The first time we purposefully attempt something almost never produces the best results. Now, I’m not talking about first time experiences like the first time you tried a certain kind of food or the first time you listened to a particular song. No, I mean the first time you tried something that required skill. For example, the coordinated and physically exacting demands of a competitive sport, or the precise and compelling use of written language, or even the subtle and intimate expression of a kiss…you know, something that tends to improve with experience.
While I may never forget my first kiss, it definitely wasn’t my best work.

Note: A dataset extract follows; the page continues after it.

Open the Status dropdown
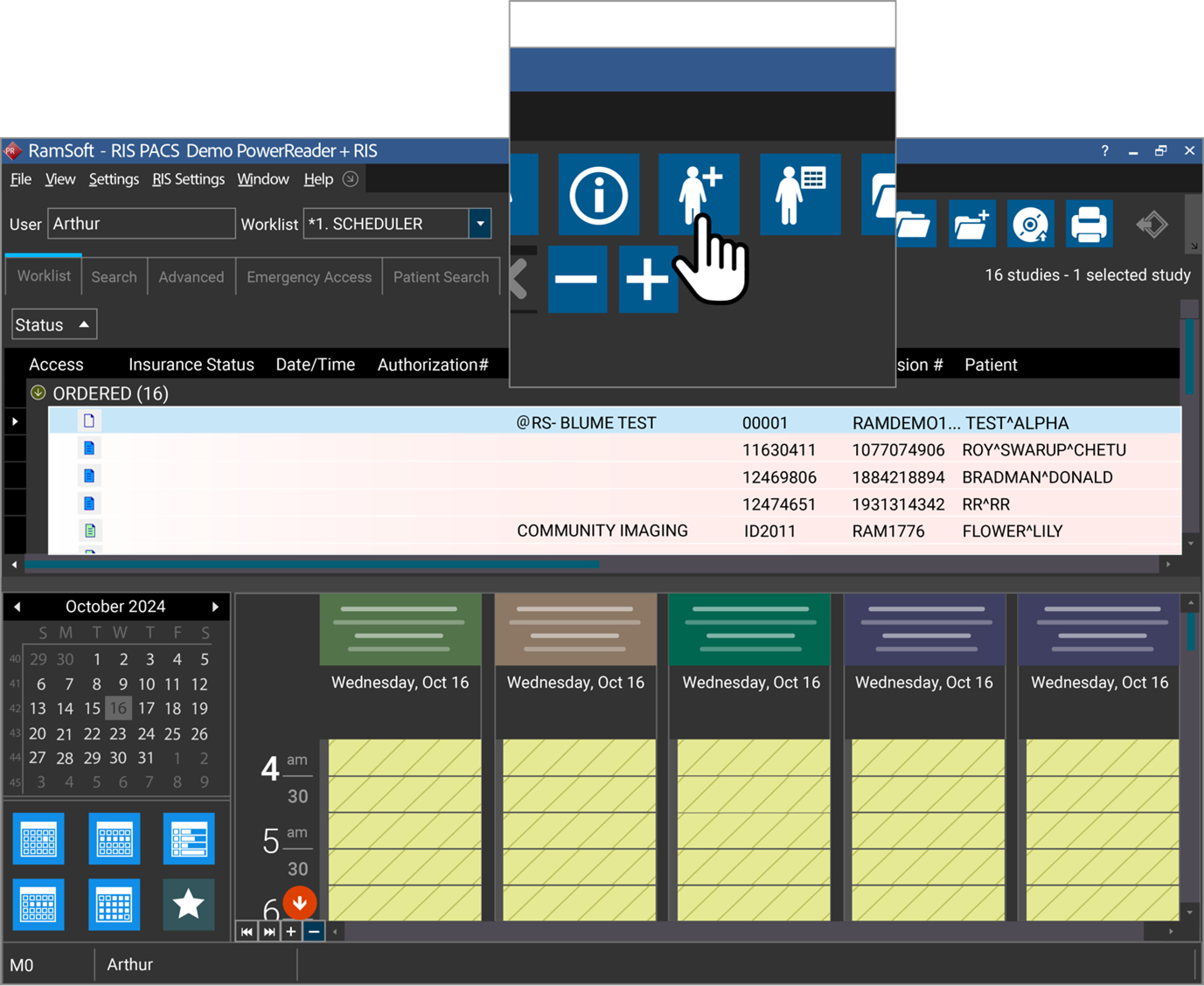The image size is (1204, 986). 53,324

In fact, there are those who might argue (one person in particular) that it shouldn’t even qualify as a kiss. But in my defense, I was terrified! And some things just take practice. Pillows don’t have noses and making out with a mirror doesn’t work because the other person will always lean in the same direction. And no, I couldn’t watch a YouTube video or check out a wikiHow with pictures. None of that was available back then.

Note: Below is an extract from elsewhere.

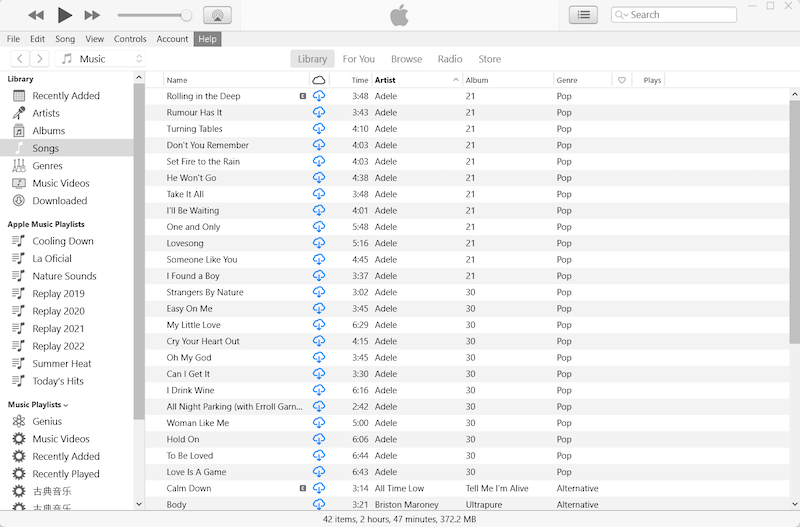
Task: Open the Genius music playlist
Action: (46, 421)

Anyway, it was a goodnight kiss after a dance in the school gym. I got the head-tilt right and I succeeded in not breaking her nose, but I did aim a little high and only managed to touch down briefly in that very soft place just above her top lip. A do-over would have been nice, but had I been self-confident enough to ask for one I guess I probably wouldn’t have missed her mouth in the first place, right?
That was my freshmen year. By the time I kissed the woman who would eventually become my wife, well, let’s just say I’d been doing my homework. I had practiced. That kiss—like falling forward in slow motion—was pure magic.

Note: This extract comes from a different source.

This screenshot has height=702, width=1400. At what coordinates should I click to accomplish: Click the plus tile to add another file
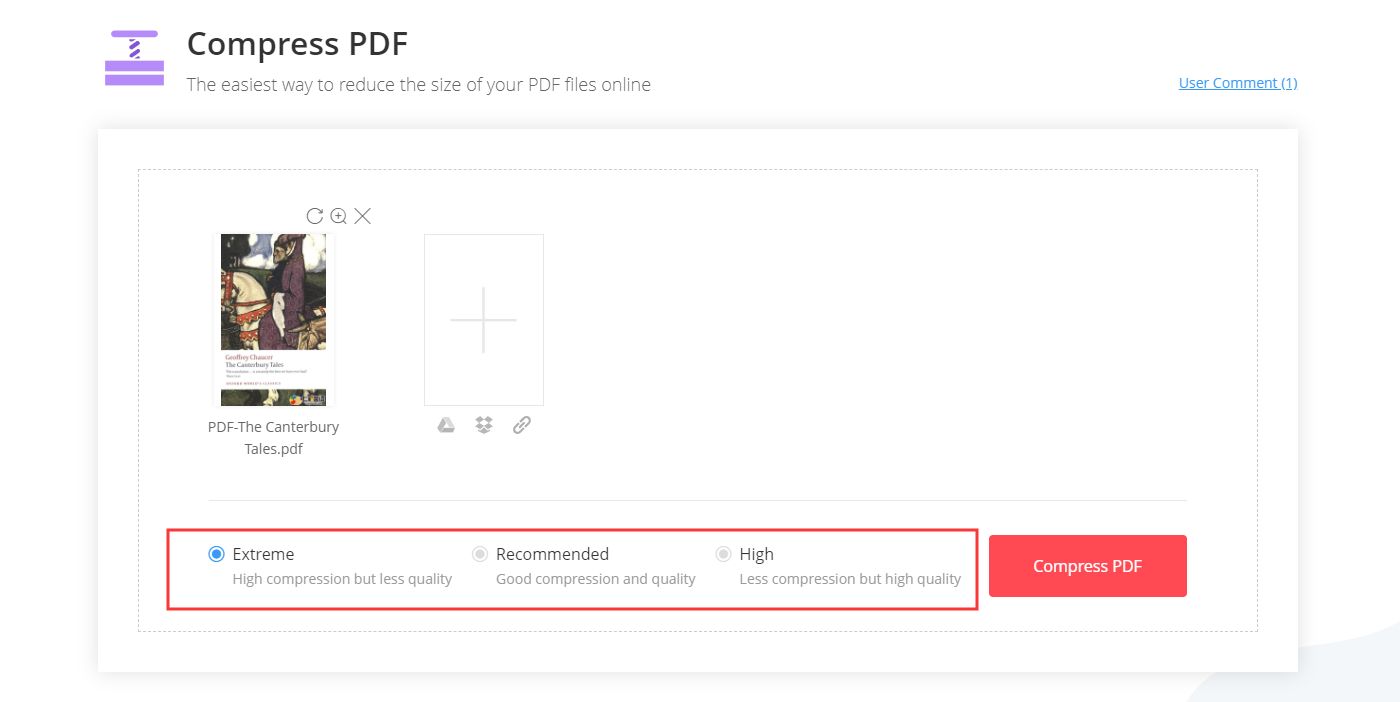(x=484, y=319)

That’s the frightening thing about first times, isn’t it? The first time you had to speak in public. The first time the coach put you in the game. The first time you performed in front of an audience. The first time you submitted the manuscript of your novel to a publisher. It’s not only the fear that your first attempt at something might result in an epic fail, but it’s knowing that even if a first time is exceptionally successful—if you ever plan on doing it again—it probably won’t be your best work. Chances are, with practice, you will get better at it.
Last year was full of firsts for me. As an author, I published my first young adult novel. As an educator, I published my first professional article, a syndicated piece that appeared in several print and online publications including Time.com. In between, I published my first blog essay, then I published another, and another, and soon I was guest blogging on other people’s sites. It seemed I was a teacher who had suddenly also become a writer, overnight…but of course, that really wasn’t the case.
I’ve been at this for several years. The manuscript of my very first completed novel is safely tucked away on a shelf somewhere in my house. After a few rejections, I decided to call it a learning experience and move on to something else. My next big project was a graphic novel. After numerous rejections, that one also ended up on the shelf (although, I haven’t given up on it entirely). And before the manuscript of my second attempt at a novel was eventually accepted, it had been rejected more times than I’d like to remember. But I kept at it, continuing to revise and rework it until a publisher finally decided to take a chance on me and invest in my story. So, you see, I’ve had many firsts…I’ve been practicing.
But then, just months after my book’s release last year the publisher went out of business and—poof—it was gone. By then I’d written the sequel. Now there were two books in the series and no publisher. I had no choice but to start over, to find a new publisher. And so I did.
Talk about asking for a do-over.
Now, with some plot revisions, additional scenes, and a luscious new cover, a new and improved version of my original novel, THE REVENGE ARTIST, is about to be published again…for the first time.
So you see, such first times are necessary rights-of-passage on a lifelong journey of self-improvement. Some you’ll always want to remember and others you’ll never be able to forget, but if you keep at it, keep doing what you love, keep chasing and facing your fears; your life is guaranteed to be full of them.
Yes, first times can be scary, but you just have to go for it…pucker up, close your eyes, and lean in. You’re bound to hit something, and no matter what, it’ll be worth it.